## Start

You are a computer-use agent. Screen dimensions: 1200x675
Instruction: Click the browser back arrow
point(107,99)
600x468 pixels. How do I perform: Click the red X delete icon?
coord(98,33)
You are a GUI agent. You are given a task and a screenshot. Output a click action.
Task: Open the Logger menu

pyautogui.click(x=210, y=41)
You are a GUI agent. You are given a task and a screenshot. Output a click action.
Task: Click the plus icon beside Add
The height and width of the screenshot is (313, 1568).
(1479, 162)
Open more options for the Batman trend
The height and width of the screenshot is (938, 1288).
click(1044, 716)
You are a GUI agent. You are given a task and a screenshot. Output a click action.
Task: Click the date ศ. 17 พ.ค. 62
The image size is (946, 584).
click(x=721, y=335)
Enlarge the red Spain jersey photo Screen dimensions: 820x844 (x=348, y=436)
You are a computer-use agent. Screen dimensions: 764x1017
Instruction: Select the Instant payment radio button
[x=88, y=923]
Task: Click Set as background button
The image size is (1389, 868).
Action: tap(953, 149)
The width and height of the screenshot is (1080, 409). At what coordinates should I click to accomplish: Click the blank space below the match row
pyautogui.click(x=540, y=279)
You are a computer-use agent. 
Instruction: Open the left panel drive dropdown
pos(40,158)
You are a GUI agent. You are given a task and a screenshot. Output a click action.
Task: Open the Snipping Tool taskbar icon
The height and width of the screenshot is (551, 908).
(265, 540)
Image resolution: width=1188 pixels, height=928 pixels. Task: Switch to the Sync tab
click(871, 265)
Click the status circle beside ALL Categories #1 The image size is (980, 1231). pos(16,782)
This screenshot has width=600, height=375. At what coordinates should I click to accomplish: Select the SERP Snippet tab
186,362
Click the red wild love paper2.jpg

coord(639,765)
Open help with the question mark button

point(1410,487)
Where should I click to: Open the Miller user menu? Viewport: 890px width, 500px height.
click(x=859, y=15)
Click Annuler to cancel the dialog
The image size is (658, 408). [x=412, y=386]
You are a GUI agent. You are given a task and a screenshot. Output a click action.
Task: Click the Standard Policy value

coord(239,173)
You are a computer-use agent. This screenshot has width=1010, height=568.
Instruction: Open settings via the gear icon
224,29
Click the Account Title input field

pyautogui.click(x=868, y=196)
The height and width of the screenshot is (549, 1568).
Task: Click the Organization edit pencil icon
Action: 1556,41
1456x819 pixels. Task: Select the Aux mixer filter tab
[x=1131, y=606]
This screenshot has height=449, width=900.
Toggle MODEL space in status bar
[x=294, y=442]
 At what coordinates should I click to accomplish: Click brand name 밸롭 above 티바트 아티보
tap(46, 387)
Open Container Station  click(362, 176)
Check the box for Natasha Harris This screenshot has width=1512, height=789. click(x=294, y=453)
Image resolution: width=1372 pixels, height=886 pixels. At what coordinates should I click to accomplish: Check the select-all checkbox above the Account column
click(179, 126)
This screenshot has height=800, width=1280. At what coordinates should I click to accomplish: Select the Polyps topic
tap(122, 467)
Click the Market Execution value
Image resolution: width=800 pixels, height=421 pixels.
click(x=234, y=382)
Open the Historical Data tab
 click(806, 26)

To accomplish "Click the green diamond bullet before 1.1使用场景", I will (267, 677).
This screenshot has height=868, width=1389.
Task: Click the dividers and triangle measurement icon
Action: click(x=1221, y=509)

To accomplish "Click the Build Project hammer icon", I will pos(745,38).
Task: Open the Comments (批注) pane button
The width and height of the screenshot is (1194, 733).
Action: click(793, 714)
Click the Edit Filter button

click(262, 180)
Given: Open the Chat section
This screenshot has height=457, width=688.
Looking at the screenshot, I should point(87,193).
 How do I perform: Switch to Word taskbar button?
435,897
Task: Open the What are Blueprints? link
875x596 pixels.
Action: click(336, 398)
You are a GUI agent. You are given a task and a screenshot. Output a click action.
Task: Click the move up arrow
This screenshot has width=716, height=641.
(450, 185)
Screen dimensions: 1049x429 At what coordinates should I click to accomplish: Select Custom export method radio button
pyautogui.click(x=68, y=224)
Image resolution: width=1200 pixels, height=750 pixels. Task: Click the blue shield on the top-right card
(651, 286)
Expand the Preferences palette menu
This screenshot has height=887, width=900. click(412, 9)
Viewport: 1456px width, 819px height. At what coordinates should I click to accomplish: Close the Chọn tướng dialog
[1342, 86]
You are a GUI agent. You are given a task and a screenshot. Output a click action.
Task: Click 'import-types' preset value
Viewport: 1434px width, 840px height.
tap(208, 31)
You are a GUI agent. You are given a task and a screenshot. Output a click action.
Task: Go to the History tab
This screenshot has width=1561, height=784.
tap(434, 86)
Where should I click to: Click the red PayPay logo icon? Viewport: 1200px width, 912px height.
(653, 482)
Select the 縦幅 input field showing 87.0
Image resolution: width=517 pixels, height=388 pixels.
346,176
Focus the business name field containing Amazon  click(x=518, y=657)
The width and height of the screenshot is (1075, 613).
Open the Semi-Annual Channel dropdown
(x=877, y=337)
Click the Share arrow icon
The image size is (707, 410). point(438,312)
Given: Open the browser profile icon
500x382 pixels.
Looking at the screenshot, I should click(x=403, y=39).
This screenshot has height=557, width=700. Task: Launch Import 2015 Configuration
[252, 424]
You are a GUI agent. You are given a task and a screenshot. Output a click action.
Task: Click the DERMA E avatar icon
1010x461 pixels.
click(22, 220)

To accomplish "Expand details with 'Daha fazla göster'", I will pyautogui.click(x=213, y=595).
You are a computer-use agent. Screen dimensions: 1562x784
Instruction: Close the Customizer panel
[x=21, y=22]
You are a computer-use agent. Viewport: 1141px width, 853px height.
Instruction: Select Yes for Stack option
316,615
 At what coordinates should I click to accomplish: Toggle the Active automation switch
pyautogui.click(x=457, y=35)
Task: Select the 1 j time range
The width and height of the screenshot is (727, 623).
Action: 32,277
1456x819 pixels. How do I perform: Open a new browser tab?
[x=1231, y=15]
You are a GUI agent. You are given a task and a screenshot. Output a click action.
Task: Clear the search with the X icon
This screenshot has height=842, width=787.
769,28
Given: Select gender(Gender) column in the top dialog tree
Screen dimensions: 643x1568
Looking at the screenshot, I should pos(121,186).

## End

◆ **What the task asks**: Swap every "GUI agent" in the items above for "interface agent" and write the items out again, leaving everything else unchanged.

◆ **Solution below**:
You are a computer-use agent. Screen dimensions: 1200x675
Instruction: Click the browser back arrow
point(107,99)
600x468 pixels. How do I perform: Click the red X delete icon?
coord(98,33)
You are a interface agent. You are given a task and a screenshot. Output a click action.
Task: Open the Logger menu

pyautogui.click(x=210, y=41)
You are a interface agent. You are given a task and a screenshot. Output a click action.
Task: Click the plus icon beside Add
The height and width of the screenshot is (313, 1568).
(1479, 162)
Open more options for the Batman trend
The height and width of the screenshot is (938, 1288).
click(1044, 716)
You are a interface agent. You are given a task and a screenshot. Output a click action.
Task: Click the date ศ. 17 พ.ค. 62
The image size is (946, 584).
click(x=721, y=335)
Enlarge the red Spain jersey photo Screen dimensions: 820x844 (x=348, y=436)
You are a computer-use agent. Screen dimensions: 764x1017
Instruction: Select the Instant payment radio button
[x=88, y=923]
Task: Click Set as background button
The image size is (1389, 868).
Action: tap(953, 149)
The width and height of the screenshot is (1080, 409). At what coordinates should I click to accomplish: Click the blank space below the match row
pyautogui.click(x=540, y=279)
You are a computer-use agent. 
Instruction: Open the left panel drive dropdown
pos(40,158)
You are a interface agent. You are given a task and a screenshot. Output a click action.
Task: Open the Snipping Tool taskbar icon
The height and width of the screenshot is (551, 908).
(265, 540)
Image resolution: width=1188 pixels, height=928 pixels. Task: Switch to the Sync tab
click(871, 265)
Click the status circle beside ALL Categories #1 The image size is (980, 1231). pos(16,782)
This screenshot has width=600, height=375. At what coordinates should I click to accomplish: Select the SERP Snippet tab
186,362
Click the red wild love paper2.jpg

coord(639,765)
Open help with the question mark button

point(1410,487)
Where should I click to: Open the Miller user menu? Viewport: 890px width, 500px height.
click(x=859, y=15)
Click Annuler to cancel the dialog
The image size is (658, 408). [x=412, y=386]
You are a interface agent. You are given a task and a screenshot. Output a click action.
Task: Click the Standard Policy value

coord(239,173)
You are a computer-use agent. This screenshot has width=1010, height=568.
Instruction: Open settings via the gear icon
224,29
Click the Account Title input field

pyautogui.click(x=868, y=196)
The height and width of the screenshot is (549, 1568).
Task: Click the Organization edit pencil icon
Action: 1556,41
1456x819 pixels. Task: Select the Aux mixer filter tab
[x=1131, y=606]
This screenshot has height=449, width=900.
Toggle MODEL space in status bar
[x=294, y=442]
 At what coordinates should I click to accomplish: Click brand name 밸롭 above 티바트 아티보
tap(46, 387)
Open Container Station  click(362, 176)
Check the box for Natasha Harris This screenshot has width=1512, height=789. click(x=294, y=453)
Image resolution: width=1372 pixels, height=886 pixels. At what coordinates should I click to accomplish: Check the select-all checkbox above the Account column
click(179, 126)
This screenshot has height=800, width=1280. At what coordinates should I click to accomplish: Select the Polyps topic
tap(122, 467)
Click the Market Execution value
Image resolution: width=800 pixels, height=421 pixels.
click(x=234, y=382)
Open the Historical Data tab
 click(806, 26)

To accomplish "Click the green diamond bullet before 1.1使用场景", I will (267, 677).
This screenshot has height=868, width=1389.
Task: Click the dividers and triangle measurement icon
Action: click(x=1221, y=509)

To accomplish "Click the Build Project hammer icon", I will pos(745,38).
Task: Open the Comments (批注) pane button
The width and height of the screenshot is (1194, 733).
Action: click(793, 714)
Click the Edit Filter button

click(262, 180)
Given: Open the Chat section
This screenshot has height=457, width=688.
Looking at the screenshot, I should point(87,193).
 How do I perform: Switch to Word taskbar button?
435,897
Task: Open the What are Blueprints? link
875x596 pixels.
Action: click(336, 398)
You are a interface agent. You are given a task and a screenshot. Output a click action.
Task: Click the move up arrow
This screenshot has width=716, height=641.
(450, 185)
Screen dimensions: 1049x429 At what coordinates should I click to accomplish: Select Custom export method radio button
pyautogui.click(x=68, y=224)
Image resolution: width=1200 pixels, height=750 pixels. Task: Click the blue shield on the top-right card
(651, 286)
Expand the Preferences palette menu
This screenshot has height=887, width=900. click(412, 9)
Viewport: 1456px width, 819px height. At what coordinates should I click to accomplish: Close the Chọn tướng dialog
[1342, 86]
You are a interface agent. You are given a task and a screenshot. Output a click action.
Task: Click 'import-types' preset value
Viewport: 1434px width, 840px height.
tap(208, 31)
You are a interface agent. You are given a task and a screenshot. Output a click action.
Task: Go to the History tab
This screenshot has width=1561, height=784.
tap(434, 86)
Where should I click to: Click the red PayPay logo icon? Viewport: 1200px width, 912px height.
(653, 482)
Select the 縦幅 input field showing 87.0
Image resolution: width=517 pixels, height=388 pixels.
346,176
Focus the business name field containing Amazon  click(x=518, y=657)
The width and height of the screenshot is (1075, 613).
Open the Semi-Annual Channel dropdown
(x=877, y=337)
Click the Share arrow icon
The image size is (707, 410). point(438,312)
Given: Open the browser profile icon
500x382 pixels.
Looking at the screenshot, I should click(x=403, y=39).
This screenshot has height=557, width=700. Task: Launch Import 2015 Configuration
[252, 424]
You are a interface agent. You are given a task and a screenshot. Output a click action.
Task: Click the DERMA E avatar icon
1010x461 pixels.
click(22, 220)

To accomplish "Expand details with 'Daha fazla göster'", I will pyautogui.click(x=213, y=595).
You are a computer-use agent. Screen dimensions: 1562x784
Instruction: Close the Customizer panel
[x=21, y=22]
You are a computer-use agent. Viewport: 1141px width, 853px height.
Instruction: Select Yes for Stack option
316,615
 At what coordinates should I click to accomplish: Toggle the Active automation switch
pyautogui.click(x=457, y=35)
Task: Select the 1 j time range
The width and height of the screenshot is (727, 623).
Action: 32,277
1456x819 pixels. How do I perform: Open a new browser tab?
[x=1231, y=15]
You are a interface agent. You are given a task and a screenshot. Output a click action.
Task: Clear the search with the X icon
This screenshot has height=842, width=787.
769,28
Given: Select gender(Gender) column in the top dialog tree
Screen dimensions: 643x1568
Looking at the screenshot, I should pos(121,186).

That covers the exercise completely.